Gaussian Mean Testing under Truncation
Clément L. Canonne, Themis Gouleakis, Yuhao Wang, Joy Qiping Yang
TL;DR
The paper investigates Gaussian mean testing under truncation, formalizing the problem with a truncated $d$-dimensional Gaussian and a truncation set $S$ of mass $\varepsilon$. It reveals a phase transition in sample complexity for unknown truncation: when $\varepsilon\sqrt{\log(1/\varepsilon)}\lesssim\alpha$ standard testers achieve $n=\Theta(\sqrt{d})$, while in the regime $\varepsilon\lesssim\alpha\lesssim\varepsilon\sqrt{\log(1/\varepsilon)}$ the task requires $n=\Theta(d)$, i.e., as hard as learning; if $\alpha\lesssim\varepsilon$, testing is impossible. In contrast, when truncation is known, a gradient-based maximum likelihood tester attains the optimal $n=O(\sqrt{d})$ across all regimes.
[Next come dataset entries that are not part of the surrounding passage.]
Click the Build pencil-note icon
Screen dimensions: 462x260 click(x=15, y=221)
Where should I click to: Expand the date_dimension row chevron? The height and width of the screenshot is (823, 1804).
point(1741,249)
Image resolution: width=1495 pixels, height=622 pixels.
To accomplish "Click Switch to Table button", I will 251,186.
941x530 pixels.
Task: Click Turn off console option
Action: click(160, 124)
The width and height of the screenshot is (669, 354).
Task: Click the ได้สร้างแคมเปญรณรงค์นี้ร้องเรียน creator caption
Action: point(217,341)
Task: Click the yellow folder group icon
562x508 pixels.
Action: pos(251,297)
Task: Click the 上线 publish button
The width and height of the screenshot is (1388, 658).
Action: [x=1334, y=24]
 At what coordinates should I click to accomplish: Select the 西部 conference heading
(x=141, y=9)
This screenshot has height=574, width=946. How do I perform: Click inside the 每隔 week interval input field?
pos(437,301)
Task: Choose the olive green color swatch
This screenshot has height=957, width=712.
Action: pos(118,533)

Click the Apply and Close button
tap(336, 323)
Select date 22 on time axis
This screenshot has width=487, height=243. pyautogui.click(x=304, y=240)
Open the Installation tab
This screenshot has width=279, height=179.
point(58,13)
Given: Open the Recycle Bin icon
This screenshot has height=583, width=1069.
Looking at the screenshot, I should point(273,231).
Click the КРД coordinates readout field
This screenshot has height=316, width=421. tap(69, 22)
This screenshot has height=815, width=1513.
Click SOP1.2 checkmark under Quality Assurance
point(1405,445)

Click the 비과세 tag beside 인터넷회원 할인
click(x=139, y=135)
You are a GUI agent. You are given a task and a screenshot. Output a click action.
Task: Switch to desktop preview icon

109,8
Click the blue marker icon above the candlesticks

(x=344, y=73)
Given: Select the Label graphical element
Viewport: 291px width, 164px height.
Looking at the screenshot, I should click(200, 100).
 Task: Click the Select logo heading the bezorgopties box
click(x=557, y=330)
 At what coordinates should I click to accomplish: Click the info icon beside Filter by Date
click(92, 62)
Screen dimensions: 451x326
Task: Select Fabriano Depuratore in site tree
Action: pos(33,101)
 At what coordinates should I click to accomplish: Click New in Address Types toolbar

The results illuminate how truncation geometry and prior information fundamentally alter testing complexity and bridge connections to learning and robust statistics. The work thus provides precise, regime-dependent guidelines for efficient Gaussian mean testing in the presence of truncation, with implications for truncated data in economics and social sciences.
Abstract
We consider the task of Gaussian mean testing, that is, of testing whether a high-dimensional vector perturbed by white noise has large magnitude, or is the zero vector. This question, originating from the signal processing community, has recently seen a surge of interest from the machine learning and theoretical computer science community, and is by now fairly well understood. What is much less understood, and the focus of our work, is how to perform this task under truncation: that is, when the observations (i.i.d.\ samples from the underlying high-dimensional Gaussian) are only observed when they fall in an given subset of the domain $\R^d$. This truncation model, previously studied in the context of learning (instead of testing) the mean vector, has a range of applications, in particular in Economics and Social Sciences. As our work shows, sample truncations affect the complexity of the testing task in a rather subtle and surprising way.